Allerdings ist es eben nicht das, was Faeser, Spahn und Co. mit ihren Schnellanalysen vermittelt haben. Wenn Teile der größten Oppositionspartei sowie die Innenministerin selbst kurz nach einem Ereignis wie der Silvesternacht reflexartig und ohne weitere Erklärung auf Migranten - beziehungsweise deren Kinder und Enkel - zeigen, entsteht vielmehr ein ganz anderer Eindruck: Der Migrationshintergrund war das Problem, Punkt. Der Übeltäter heißt Einwanderung - per se. Das verkürzt die Ursachenforschung nicht nur auf gefährliche Weise und diffamiert pauschal weite Bevölkerungskreise, sondern ist auch offensichtlich falsch.
Die Ursachen der Gewalt sind vielfältig
Die Silvesternacht eskalierte in zahlreichen Städten Deutschlands. Nicht nur in Berlin, sondern auch in Städten wie Bonn, Hagen, Leipzig, Hannover und Hamburg wurden Polizei und Feuerwehr mit Pyrotechnik angegriffen und verletzt. Eine belastbare bundesdeutsche Übersicht über die Silvester-Krawalle, vor allem über ihre Täter, hat das Bundesinnenministerium erst für die nächsten Tage angekündigt. Sammelt man die Meldungen einzelner Länder und Kommunen zusammen, wird schnell deutlich, dass es sich bei den Verdächtigen zwar flächendeckend überwiegend um junge Männer handelt. Es wird jedoch auch deutlich, dass die Silvester-Gewalttaten nicht ausschließlich auf Menschen mit Migrationshintergrund zurückzuführen sind. Hamburgs Innensenator Andy Grote erklärte etwa, dass die "Gruppen mit hohem Gewaltpotential" unterschiedlich seien.

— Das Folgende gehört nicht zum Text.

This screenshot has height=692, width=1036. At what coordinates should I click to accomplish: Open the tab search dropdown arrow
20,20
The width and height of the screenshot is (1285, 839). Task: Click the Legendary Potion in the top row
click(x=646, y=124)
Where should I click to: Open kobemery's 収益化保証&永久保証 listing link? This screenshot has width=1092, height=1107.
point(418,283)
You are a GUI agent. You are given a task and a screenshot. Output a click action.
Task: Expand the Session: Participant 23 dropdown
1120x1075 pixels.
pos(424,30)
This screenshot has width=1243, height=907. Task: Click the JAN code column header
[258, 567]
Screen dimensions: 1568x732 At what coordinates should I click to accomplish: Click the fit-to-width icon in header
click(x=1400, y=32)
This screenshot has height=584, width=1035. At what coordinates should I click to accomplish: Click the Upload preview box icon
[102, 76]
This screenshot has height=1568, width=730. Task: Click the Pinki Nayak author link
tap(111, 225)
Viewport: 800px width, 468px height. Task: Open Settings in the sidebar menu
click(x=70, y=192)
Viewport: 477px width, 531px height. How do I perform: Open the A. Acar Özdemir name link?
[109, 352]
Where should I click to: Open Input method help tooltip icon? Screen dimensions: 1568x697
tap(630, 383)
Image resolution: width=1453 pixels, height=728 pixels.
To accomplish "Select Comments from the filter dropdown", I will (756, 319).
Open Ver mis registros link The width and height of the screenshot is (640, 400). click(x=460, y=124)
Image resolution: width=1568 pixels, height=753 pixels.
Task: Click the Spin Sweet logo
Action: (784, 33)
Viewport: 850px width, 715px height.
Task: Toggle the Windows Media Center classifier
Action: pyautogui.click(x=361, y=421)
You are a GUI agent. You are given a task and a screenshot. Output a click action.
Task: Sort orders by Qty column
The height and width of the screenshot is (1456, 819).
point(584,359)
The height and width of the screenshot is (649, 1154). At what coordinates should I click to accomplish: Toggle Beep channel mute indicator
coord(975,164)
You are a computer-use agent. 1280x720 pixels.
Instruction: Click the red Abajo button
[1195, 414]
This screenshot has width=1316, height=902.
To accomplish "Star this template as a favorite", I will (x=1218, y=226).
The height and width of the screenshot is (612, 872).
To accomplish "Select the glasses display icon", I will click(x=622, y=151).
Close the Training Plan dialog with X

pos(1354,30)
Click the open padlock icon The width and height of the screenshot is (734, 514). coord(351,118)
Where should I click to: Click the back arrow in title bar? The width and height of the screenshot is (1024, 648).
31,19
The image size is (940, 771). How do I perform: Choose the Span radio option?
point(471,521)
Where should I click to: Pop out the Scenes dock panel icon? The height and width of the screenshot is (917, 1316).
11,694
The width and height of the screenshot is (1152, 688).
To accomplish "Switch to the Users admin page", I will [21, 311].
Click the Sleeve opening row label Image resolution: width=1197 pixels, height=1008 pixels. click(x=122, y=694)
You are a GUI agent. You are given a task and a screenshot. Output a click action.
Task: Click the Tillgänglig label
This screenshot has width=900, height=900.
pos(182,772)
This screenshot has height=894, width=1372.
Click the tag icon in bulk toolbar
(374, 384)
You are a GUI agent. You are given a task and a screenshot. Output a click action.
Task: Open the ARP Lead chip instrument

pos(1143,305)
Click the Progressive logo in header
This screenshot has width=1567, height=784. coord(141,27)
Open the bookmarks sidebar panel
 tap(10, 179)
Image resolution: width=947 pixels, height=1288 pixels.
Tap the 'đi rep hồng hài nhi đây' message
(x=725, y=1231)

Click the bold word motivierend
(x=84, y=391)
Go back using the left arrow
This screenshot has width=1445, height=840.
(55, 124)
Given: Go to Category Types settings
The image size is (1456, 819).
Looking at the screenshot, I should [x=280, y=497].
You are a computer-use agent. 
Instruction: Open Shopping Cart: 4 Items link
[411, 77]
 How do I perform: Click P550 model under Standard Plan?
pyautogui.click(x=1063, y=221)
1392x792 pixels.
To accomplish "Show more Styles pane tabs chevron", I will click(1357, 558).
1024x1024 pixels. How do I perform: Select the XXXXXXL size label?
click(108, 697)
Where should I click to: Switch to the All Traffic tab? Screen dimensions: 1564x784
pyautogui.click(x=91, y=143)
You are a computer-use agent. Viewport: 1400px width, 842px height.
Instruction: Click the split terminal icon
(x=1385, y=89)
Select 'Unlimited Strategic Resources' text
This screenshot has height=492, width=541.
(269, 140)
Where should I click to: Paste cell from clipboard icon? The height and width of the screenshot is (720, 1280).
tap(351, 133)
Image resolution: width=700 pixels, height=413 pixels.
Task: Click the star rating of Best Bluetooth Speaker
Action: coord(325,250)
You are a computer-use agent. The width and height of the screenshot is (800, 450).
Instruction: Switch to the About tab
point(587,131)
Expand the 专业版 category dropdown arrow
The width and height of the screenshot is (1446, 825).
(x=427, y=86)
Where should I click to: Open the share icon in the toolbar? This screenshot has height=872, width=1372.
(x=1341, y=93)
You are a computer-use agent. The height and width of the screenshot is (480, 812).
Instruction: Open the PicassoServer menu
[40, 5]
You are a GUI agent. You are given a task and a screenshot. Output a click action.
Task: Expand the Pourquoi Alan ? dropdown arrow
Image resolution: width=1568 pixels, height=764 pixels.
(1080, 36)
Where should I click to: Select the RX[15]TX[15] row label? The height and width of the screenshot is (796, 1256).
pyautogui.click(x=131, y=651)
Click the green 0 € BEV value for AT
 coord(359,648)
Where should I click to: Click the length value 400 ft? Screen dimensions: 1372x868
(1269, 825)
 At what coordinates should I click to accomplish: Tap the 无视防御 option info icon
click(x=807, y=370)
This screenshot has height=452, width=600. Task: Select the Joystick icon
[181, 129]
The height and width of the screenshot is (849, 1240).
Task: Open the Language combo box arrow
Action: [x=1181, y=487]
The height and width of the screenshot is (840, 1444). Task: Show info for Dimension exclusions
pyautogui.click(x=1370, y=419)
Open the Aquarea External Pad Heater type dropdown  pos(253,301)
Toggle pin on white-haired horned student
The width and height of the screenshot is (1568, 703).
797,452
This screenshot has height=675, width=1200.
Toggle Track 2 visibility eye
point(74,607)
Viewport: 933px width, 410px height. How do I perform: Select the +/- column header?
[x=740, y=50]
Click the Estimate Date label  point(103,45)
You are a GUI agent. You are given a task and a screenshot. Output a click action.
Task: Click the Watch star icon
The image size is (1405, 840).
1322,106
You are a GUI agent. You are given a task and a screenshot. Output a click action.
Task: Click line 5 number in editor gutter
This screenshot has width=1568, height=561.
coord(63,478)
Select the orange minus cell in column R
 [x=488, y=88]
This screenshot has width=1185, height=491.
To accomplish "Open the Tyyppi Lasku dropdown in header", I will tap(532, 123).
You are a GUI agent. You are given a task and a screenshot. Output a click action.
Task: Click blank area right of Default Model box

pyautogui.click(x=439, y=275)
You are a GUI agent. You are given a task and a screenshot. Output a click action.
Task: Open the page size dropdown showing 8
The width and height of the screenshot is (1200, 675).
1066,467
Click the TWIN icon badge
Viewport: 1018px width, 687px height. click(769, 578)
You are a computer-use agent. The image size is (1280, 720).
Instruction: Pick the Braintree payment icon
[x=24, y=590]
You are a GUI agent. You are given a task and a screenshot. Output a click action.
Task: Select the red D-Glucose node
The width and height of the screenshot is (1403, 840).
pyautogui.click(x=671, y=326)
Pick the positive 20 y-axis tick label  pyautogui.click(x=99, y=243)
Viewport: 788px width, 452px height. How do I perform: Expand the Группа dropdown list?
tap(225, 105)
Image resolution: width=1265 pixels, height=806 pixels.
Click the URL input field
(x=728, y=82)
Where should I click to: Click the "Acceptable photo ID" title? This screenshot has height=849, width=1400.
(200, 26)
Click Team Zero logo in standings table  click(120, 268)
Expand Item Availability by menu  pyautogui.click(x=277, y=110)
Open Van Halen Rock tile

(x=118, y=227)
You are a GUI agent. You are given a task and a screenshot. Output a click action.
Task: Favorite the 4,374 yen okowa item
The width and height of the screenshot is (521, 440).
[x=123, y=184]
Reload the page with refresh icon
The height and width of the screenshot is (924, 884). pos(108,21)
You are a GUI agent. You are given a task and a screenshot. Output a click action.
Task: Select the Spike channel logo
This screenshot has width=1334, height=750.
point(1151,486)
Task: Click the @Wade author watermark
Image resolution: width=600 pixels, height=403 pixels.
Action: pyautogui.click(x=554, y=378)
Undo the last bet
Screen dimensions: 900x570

Der Gewalt- und Konfliktforscher Swen Körner hält die Ausschreitungen im Gespräch mit ntv.de weder für ein migrantisches noch für ein neues Phänomen. Die Täter seien "zunächst einmal junge Menschen, die Gewalt angewendet haben". Er hält weder die kollektiven Gewaltausbrüche bei Veranstaltungen noch die Adressaten dieser Gewalt für neu. "Das Auflehnen gegen staatliche Behörden kennzeichnet Jugendkulturen schon immer. Diesmal geschieht es eben mit Böllern", sagte Körner. Vielmehr, als die Migrationsdebatte zu führen, würde es Körner zufolge helfen, sich die Taten genauer anzuschauen. Dafür müsse man verstehen, was Migration eigentlich bedeutet, so der Experte.
So steckt hinter dem hohen Gewaltpotential oft eines, wie Ralf Gilb, Streetworker aus Berlin-Neukölln im Gespräch mit der "taz" deutlich machte: "Frust." Frust über die hohe Armutsquote im eigenen Viertel und die damit einhergehende Perspektivlosigkeit. Und Frust über Erfahrungen mit Ausgrenzung und Rassismus - auch innerhalb der Behörden. All diese Rahmenbedingungen müssen bei der Aufarbeitung der Silvesterereignisse mitgedacht werden.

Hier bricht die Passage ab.